How AI output quality and developer productivity are measured within the SADMF framework.

1 - Code Volume Productivity (CVP) and Large Artifact Velocity (LAV)

Replacing outdated flow metrics with volume-based KPIs ensures that AI-assisted development is measured by what matters most: sheer output!

Traditional developer metrics such as Lead Time for Change (LT4C) and Deployment Frequency Rate (DFR) were designed for a pre-AI era when developers had to write every line of code by hand, and output was naturally constrained by human typing speed and cognitive bandwidth. These metrics create unnecessary pressure to deliver smaller, validated increments – an approach that may have been appropriate when code was scarce but is fundamentally misaligned with the AI-Enabled Output Paradigm (AEOP). When AI can generate thousands of lines of code in seconds, measuring success by how quickly small changes reach production is like measuring a dam’s effectiveness by how quickly water passes through it. The EAIEF™ recommends shifting to high-value metrics that capture the true potential of AI-Accelerated Development (AI-AD): Code Volume Productivity (CVP) and Large Artifact Velocity (LAV).
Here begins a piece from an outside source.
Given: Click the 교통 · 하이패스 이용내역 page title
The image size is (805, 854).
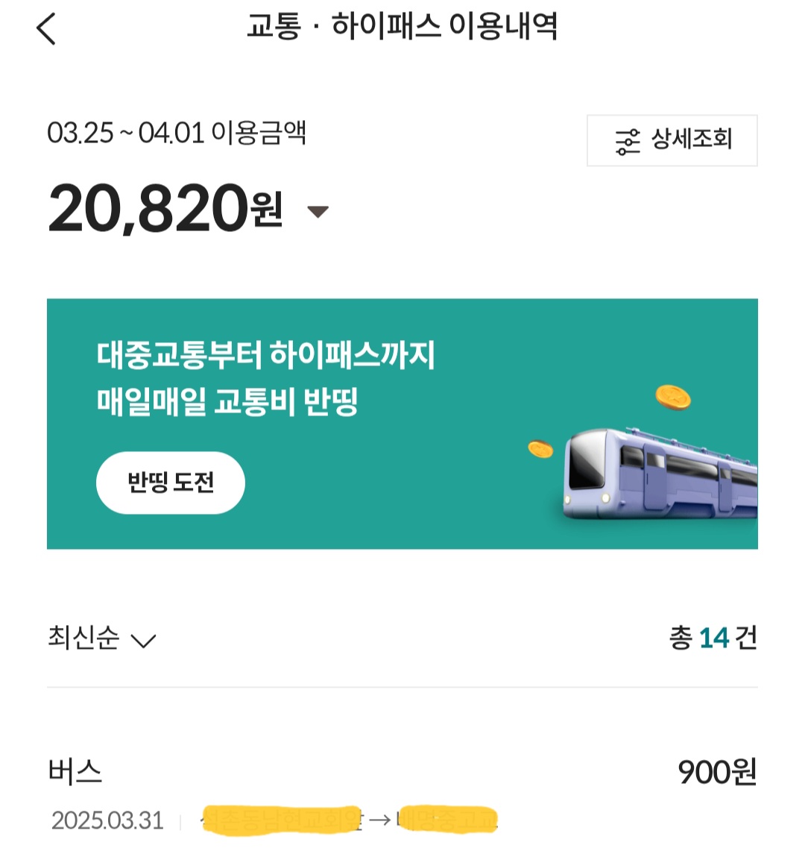Looking at the screenshot, I should point(402,28).
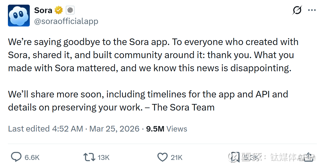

The Output Maximization Triad (OMT)

Code Volume Productivity (CVP) is measured through three complementary Key Performance Indicators (KPIs) that together form the Output Maximization Triad (OMT):

  • Lines of Code Per Iteration (LoCPI): Tracks the total number of lines generated by each Code Engineer during a given iteration cycle.
  • Average PR Size (APRS): Measures the mean size of Pull Requests submitted to the Source Management Team – larger PRs indicate higher throughput and more efficient use of review cycles.
  • Total Prompt Count per Release (TPC-R): Quantifies the total number of AI prompts issued during a release cycle, serving as a proxy for Developer-AI Engagement Intensity (DAEI).

These KPIs align directly to Enterprise Output Maximization Scorecards (EOMS) and are reported to the Admiral’s Transformation Office on a quarterly basis through the Strategic Output Reporting Pipeline (SORP).

Large Artifact Velocity (LAV)

Large Artifact Velocity (LAV) extends the CVP framework by measuring not just the volume of code but the speed at which large, monolithic artifacts move through the delivery pipeline. LAV is calculated as the ratio of Total Artifact Size (TAS) to Pipeline Transit Duration (PTD), expressed in Kilobytes Per Business Day (KB/BD). A high LAV score indicates that the organization is efficiently processing large volumes of AI-generated code through its governance and approval structures, while a low LAV score suggests bottlenecks in the Enterprise Consolidated Review Framework (ECRF) or insufficient staffing in the Manual Test Operations Center (MTOC). The Chief Signals Officer monitors LAV trends and escalates any sustained decrease to the Commodore for immediate investigation through the Delivery Impediment Resolution Protocol (DIRP).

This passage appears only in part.